Trinta e duas sonatas e dezesseis quartetos, mais uma enorme fuga, formam realmente um conjunto imponente. Onde começar? O que ouvir primeiro?

Começaremos deixando as sonatas para outra ocasião e vamos nos concentrar nos quartetos.

Assim como no caso das sonatas, a composição dos quartetos ocupou Beethoven ao longo de toda a sua carreira de compositor, que é dividida (apenas por razões práticas) em três períodos: Primeiros Anos (1792-1802); Período Heroico (iniciando em 1803, com a Sinfonia Eroica); Fase Final (iniciando em 1814, com a Hammerklavier).

Neste disco temos uma ótima introdução aos Quartetos de Cordas. Portanto, é um excelente convite para quem gostaria de explorar mais este repertório, mas se sente um pouco assoberbado pelo volume da obra. Ah, mas também é uma maravilha para quem já navega bem nestas águas, pois o disco é supimpa!

O disco reúne várias características que eu prezo bastante.
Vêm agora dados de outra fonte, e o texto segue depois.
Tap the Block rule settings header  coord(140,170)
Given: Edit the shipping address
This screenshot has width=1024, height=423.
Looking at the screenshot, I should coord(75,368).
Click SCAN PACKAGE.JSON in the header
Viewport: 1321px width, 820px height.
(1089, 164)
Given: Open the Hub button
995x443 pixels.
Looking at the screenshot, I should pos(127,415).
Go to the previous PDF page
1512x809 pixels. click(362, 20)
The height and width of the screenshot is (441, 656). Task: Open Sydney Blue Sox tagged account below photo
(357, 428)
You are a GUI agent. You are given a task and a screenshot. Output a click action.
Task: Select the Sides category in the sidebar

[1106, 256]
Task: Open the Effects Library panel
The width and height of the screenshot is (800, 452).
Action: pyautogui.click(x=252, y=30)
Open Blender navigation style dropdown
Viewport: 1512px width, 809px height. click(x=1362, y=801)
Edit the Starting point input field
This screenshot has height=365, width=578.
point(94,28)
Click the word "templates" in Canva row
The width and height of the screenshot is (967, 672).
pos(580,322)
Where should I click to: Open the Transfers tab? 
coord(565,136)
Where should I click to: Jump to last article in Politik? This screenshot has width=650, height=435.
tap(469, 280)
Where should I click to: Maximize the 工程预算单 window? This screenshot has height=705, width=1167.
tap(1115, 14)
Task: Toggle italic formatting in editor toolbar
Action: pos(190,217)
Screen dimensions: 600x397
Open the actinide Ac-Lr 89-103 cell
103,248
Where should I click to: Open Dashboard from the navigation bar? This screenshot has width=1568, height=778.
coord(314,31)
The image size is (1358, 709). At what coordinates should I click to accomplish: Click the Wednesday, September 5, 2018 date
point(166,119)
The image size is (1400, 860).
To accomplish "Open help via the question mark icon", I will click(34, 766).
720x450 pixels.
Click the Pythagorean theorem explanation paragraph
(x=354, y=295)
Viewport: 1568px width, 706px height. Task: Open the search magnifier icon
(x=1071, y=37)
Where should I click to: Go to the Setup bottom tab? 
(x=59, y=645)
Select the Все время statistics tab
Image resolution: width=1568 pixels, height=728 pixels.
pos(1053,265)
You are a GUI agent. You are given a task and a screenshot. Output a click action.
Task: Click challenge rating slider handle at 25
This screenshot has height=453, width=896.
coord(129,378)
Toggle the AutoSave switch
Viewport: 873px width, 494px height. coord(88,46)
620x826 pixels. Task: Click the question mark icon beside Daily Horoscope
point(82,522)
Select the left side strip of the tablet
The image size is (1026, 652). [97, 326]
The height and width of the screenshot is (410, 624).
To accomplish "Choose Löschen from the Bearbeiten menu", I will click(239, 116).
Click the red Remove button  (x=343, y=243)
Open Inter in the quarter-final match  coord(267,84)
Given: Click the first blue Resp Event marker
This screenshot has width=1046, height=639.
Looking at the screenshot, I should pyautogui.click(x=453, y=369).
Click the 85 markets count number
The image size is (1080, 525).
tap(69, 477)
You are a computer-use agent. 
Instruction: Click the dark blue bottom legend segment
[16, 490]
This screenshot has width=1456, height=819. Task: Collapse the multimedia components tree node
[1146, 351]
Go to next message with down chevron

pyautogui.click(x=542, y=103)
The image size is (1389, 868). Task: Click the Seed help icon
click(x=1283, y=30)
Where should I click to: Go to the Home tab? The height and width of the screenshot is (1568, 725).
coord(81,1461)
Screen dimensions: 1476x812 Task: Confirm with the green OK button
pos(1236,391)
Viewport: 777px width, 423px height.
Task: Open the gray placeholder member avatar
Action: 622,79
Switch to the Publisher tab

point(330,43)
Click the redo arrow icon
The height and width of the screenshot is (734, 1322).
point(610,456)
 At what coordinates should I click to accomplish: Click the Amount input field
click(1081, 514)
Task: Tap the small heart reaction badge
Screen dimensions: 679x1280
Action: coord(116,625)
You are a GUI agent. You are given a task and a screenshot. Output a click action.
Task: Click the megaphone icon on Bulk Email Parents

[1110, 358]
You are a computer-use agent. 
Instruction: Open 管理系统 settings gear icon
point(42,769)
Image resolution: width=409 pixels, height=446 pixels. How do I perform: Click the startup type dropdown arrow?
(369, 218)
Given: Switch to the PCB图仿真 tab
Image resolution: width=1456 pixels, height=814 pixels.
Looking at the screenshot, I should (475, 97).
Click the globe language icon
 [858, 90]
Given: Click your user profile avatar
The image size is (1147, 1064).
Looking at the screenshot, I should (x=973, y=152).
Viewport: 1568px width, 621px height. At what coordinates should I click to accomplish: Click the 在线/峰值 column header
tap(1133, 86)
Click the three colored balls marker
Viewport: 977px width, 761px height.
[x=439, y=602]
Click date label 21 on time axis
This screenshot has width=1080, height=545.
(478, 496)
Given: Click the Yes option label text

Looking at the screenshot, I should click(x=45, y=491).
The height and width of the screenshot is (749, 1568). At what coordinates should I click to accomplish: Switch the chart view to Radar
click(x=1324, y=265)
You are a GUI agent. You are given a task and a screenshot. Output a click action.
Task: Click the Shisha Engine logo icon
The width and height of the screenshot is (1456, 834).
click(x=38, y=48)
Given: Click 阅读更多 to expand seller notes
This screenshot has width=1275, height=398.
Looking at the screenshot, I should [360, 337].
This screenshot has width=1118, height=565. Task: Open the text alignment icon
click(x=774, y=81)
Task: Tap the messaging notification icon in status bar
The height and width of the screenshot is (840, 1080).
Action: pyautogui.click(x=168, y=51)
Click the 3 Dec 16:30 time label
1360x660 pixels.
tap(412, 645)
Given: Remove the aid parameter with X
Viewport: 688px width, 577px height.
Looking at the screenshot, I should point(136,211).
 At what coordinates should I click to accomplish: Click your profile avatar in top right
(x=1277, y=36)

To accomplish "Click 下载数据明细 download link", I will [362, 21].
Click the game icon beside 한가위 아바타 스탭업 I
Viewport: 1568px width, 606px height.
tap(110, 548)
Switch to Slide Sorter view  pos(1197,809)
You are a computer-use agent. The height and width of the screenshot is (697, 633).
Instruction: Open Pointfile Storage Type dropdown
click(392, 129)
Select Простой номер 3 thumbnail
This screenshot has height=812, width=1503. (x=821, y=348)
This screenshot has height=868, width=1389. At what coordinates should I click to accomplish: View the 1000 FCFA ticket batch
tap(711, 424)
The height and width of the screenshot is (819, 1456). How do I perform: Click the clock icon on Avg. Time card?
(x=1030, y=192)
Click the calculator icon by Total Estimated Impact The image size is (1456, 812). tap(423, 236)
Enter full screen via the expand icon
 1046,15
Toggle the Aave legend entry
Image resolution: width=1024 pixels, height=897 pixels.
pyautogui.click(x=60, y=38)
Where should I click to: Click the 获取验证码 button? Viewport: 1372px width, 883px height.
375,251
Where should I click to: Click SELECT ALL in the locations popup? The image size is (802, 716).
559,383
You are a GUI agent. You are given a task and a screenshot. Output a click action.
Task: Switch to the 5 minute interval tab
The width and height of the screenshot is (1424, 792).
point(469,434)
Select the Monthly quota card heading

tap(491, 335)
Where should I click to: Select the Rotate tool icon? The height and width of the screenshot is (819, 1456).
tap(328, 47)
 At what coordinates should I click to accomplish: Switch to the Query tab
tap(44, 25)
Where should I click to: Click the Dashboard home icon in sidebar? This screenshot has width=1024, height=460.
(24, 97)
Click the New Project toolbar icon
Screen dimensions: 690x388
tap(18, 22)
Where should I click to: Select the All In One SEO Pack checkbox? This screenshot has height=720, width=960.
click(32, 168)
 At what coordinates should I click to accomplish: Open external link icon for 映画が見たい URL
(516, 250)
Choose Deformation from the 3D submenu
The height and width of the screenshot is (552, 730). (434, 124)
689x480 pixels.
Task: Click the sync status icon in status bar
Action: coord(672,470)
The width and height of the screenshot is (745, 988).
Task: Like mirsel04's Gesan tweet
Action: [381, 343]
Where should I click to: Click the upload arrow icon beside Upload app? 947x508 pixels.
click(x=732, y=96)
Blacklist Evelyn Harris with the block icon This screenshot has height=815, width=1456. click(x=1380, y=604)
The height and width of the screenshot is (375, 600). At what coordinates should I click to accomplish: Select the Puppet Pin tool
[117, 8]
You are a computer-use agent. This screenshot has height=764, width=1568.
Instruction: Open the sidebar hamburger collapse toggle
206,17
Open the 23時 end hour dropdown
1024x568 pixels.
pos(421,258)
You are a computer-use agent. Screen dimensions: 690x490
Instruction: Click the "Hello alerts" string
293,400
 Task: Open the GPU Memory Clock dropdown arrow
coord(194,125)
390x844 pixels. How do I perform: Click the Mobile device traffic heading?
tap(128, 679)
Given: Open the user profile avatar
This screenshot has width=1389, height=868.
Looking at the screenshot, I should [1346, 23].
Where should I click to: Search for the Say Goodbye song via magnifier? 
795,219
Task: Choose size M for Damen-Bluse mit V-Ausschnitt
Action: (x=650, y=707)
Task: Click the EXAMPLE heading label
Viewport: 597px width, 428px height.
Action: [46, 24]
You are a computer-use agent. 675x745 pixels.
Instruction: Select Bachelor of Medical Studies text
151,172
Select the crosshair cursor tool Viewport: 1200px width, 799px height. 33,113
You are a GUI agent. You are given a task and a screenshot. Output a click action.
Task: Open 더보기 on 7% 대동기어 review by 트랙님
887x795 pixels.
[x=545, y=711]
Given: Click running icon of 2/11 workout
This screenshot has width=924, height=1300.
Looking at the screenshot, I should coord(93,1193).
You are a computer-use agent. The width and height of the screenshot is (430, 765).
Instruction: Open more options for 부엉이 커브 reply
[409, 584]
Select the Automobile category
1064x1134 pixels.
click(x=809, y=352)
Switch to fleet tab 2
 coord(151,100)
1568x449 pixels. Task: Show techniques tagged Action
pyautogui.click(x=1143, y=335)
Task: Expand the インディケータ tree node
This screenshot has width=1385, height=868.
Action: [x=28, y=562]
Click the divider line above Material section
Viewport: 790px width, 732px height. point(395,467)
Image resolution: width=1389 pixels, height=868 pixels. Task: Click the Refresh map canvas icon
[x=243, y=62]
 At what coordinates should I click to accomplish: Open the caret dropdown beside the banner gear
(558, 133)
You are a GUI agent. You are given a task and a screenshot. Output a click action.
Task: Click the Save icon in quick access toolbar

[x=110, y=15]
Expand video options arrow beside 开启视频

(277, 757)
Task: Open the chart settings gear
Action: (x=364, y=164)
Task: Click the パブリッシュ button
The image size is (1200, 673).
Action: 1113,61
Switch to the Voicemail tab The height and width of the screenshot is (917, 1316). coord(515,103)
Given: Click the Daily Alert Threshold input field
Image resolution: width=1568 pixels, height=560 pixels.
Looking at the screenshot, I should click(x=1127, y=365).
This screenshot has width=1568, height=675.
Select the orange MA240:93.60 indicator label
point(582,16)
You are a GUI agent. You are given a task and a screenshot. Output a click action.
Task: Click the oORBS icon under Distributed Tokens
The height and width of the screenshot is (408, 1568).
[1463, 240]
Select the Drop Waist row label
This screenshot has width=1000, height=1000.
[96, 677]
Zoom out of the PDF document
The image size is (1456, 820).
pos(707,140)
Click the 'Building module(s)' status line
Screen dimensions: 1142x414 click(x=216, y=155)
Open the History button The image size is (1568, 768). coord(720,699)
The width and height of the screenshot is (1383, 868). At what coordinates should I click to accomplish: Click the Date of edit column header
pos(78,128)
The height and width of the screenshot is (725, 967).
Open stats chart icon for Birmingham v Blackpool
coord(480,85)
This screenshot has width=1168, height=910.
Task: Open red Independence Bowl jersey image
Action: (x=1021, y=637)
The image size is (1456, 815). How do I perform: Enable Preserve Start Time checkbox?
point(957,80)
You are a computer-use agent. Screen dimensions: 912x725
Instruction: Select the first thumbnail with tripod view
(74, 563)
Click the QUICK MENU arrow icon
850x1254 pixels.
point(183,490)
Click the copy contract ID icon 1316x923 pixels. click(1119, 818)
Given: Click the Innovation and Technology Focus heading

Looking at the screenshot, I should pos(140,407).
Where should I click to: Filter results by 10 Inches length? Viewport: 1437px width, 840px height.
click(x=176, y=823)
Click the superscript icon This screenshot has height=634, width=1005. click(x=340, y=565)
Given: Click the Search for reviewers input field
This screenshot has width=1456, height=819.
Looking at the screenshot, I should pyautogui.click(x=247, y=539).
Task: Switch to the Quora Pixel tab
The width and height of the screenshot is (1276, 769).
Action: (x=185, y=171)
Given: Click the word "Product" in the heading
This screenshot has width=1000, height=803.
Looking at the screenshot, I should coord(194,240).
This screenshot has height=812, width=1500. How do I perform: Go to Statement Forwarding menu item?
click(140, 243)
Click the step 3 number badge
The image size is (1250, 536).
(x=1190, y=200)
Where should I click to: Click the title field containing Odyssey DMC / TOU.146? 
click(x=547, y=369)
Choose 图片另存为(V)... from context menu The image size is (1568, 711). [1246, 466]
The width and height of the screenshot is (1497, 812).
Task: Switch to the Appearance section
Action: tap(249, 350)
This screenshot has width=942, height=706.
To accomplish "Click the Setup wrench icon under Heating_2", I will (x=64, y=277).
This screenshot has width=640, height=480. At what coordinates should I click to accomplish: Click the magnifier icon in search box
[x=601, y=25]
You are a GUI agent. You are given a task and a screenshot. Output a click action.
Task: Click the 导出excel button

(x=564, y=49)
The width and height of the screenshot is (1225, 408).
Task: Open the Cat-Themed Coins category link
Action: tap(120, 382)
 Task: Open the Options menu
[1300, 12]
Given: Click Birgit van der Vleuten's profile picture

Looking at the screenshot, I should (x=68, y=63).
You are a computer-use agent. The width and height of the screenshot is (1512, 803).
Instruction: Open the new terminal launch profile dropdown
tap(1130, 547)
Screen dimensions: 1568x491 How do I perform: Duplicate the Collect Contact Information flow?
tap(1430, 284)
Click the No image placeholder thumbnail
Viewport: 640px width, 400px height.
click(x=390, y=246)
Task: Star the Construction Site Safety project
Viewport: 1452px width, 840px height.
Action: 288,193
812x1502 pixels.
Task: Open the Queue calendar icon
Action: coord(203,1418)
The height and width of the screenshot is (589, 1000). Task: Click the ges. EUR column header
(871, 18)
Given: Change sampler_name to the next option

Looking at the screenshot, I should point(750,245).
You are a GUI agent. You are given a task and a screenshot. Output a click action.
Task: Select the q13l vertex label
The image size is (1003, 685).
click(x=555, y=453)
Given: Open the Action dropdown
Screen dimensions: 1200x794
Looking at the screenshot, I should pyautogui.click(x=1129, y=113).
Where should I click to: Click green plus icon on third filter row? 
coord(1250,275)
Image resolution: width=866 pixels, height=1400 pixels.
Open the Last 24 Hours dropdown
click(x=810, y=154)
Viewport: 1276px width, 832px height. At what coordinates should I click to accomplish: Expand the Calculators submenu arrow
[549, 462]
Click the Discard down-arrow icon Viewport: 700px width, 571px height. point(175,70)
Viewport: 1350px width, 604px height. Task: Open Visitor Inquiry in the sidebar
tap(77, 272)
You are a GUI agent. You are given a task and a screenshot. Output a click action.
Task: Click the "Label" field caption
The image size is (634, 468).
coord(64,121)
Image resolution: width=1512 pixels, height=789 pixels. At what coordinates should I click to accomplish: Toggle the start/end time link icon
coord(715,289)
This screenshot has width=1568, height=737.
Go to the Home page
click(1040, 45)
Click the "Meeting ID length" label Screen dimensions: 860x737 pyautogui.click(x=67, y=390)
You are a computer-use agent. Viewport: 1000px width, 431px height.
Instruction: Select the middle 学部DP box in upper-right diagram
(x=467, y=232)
É um disco (de certa forma) despretensioso. Gravado pela BBC Music foi vendido nas bancas com o Volume 17, No. 9, da revista. O Quarteto Paavel Haas, que interpreta as obras, é famoso e detentor de inúmeros prêmios, mas em 2007 estava vivendo seus primeiros sucessos. Assim, suas performances neste disco tem um frescor, um sabor de descoberta e uma certa impetuosidade e audácia que geralmente caracterizam as interpretações de jovens e talentosos artistas. Fundado em 2002, o PHQ ganhou em 2007 o título Rising Stars, da European Concert Hall Organization, e de 2007 a 2010 foi o quarteto da BBC New Generation Artists. Além disso, este é o único disco com quartetos de Beethoven na discografia deles 😉.

Veja também por que o repertório do disco é interessante.

No seu período inicial, Beethoven produziu seis quartetos, todos publicados como o Opus 18. Isso de publicar em grupos de seis (ou três) peças era típico da época e foi mudando ao longo da vida de Beethoven.

Deste primeiro conjunto temos o Quarteto em dó menor, Op. 18, No. 4. É uma peça bem representativa deste Primeiro Período. Segue os moldes tradicionais vigentes, mas revela vários traços da personalidade do autor: impetuosidade, autoconfiança, bom humor, e tem uma boa pitada de inovação. Estas características são deixadas bem evidentes pelo PHQ. Impetuosidade descreve o primeiro movimento. O segundo, um Scherzo, revela autoconfiança. Não deixe de notar o rascante sotaque do violoncelo. O Menuetto no terceiro movimento é cheio de urgência e o quarteto é arrematado com um Allegretto que revela alguma serenidade e bastante decisão. Os movimentos dos quartetos são descritos (quase que sempre) pelos títulos em italiano e lê-los já é uma fonte de prazer.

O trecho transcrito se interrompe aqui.